Opinion
10-CV-2484 (SLT)(JO)
01-31-2013
MEMORANDUM & ORDER
ADOPTING
REPORT & RECOMMENDATION
TOWNES, United States District Judge:
Before this Court is the Report and Recommendation of Magistrate Judge James Orenstein, dated August I, 2012, (the "R&R"), concerning defendant Kamall McLean's motion to amend his answer to assert certain counter- and cross-claims against plaintiff Korean Air Lines Co., Ltd. ("KAL"), co-defendant Covenant Aviation Security, LLC ("Covenant"), and co-defendant the Port Authority of New York and New Jersey (the "Port Authority"). These new proposed counter- and cross-claims concern personal injuries McLean allegedly suffered in a collision between the truck he was driving and a KAL aircraft. KAL and Covenant have consented to the amendment, but the Port Authority opposes it. For the reasons set forth below, the Court adopts the R&R and denies McLean leave to add a personal injury cross-claim against the Port Authority.
I. PROCEDURAL HISTORY
The incident giving rise to this action occurred on June 9, 2009, when an airplane owned and operated by KAL collided with a truck operated by McLean on an airport runway. On September 4, 2009, McLean filed a timely notice of claim with the Port Authority. (Docket No. 53 Ex. D). Actions in federal and state court followed.
A. Federal Action
On June 1, 2010, KAL filed the instant action concerning damage to its aircraft, naming the Port Authority, Tully Construction Co., Inc. ("Tully"), Covenant, and McLean as defendants. (Docket No. 1). On August 6, 2010, Tully and McLean answered KAL's complaint and asserted cross-claims for indemnification and contribution against the Port Authority and Covenant. (Docket No. 18 ¶¶ 240-42). On August 31, 2010, the Port Authority answered Tully and McLean's cross-claims. (Docket No. 32). On December 22, 2010, Tully and McLean, with leave of the Court, filed a third-party complaint against the United States. (Docket No. 45). Tully and the United States were thereafter dismissed from the action. (Docket Nos. 119, 148).
On January 20, 2011, McLean filed the motion to amend his answer that is presently before the Court, seeking to assert - for the first time - personal injury cross- and counter-claims against KAL, Covenant, and the Port Authority. (Docket Nos. 47, 48). KAL and Covenant consented, but the Port Authority opposed the amendment. (Docket No. 49). On August 1, 2012, Judge Orenstein issued his R&R, recommending that this Court deny McLean's motion to amend to assert a personal injury cross-claim against the Port Authority. (Docket No. 128). On December 27, 2012, with that motion pending, this Court so-ordered a stipulation of dismissal as to all claims, cross-claims, and counter-claims relating to the aircraft damages alleged by KAL. (Docket No. 149). The only remaining causes of action before the Court therefore concern McLean's asserted and proposed personal injury cross- and counter-claims.
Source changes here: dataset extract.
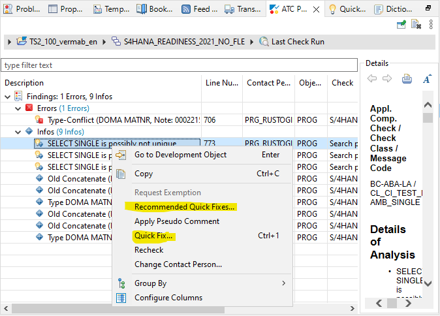
Task: Click the print icon in Details
Action: coord(407,79)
On March 22, 2011, Judge Orenstein granted McLean's letter request to withdraw the motion to allow for mediation with leave to reinstate it at any time. (Docket No. 61). On October 12, 2011, after mediation proved unfruitful, McLean reinstated the motion. (Docket No. 91).
As Judge Orenstein notes, he properly addressed the motion in the form of an R&R because the result he recommends is dispositive of McLean's proposed cross-claim. (R&R at 10 n.5 (citing Jean-Laurent v. Wilkerson, 461 F. App'x 18, 25 (2d Cir. 2012)).
B. State Action
On August 30, 2010, nearly three months after the commencement of this federal action, McLean filed a complaint in state court against the Port Authority and Covenant, alleging the identical personal injury claims he asserts and proposes here. (Docket No. 70 Ex. 1, McLean v. Port Authority, Index No. 307196/10 (Brigantti-Hughes, J., May 12, 2011) ("McLean I")). On May 12, 2011, the state court dismissed the claims against the Port Authority with prejudice, finding that McLean had commenced his suit more than one year after the cause of action had accrued, so that the Port Authority's sovereign immunity was not waived under the relevant Suability Statute. McLean I, at 2-3. The state court explicitly noted that "[i]t is of no moment that a timely Federal Action was filed by [KAL] against [McLean], Covenant, and the Port Authority" because the relation-back doctrine does not apply to rescue McLean's claim. Id. at 3. The state court further explained that "[i]ssues of notice of a possible action, or prejudice to a party are not considered when a condition precedent must be satisfied before an action may be commenced." Id.
C. Judge Orenstein's R&R
In his August 1, 2012, R&R, Judge Orenstein similarly determined that McLean had failed to meet a condition precedent required for suit against the Port Authority. (R&R at 6). He did not reach the issue of res judicata. (R&R at 5). On August 20, 2012, McLean filed objections to the R&R, arguing that he has complied with the conditions precedent and that his claims are not precluded by the state court determination in McLean I. (Docket No. 135). The Port Authority filed a response opposing both arguments. (Docket No. 140).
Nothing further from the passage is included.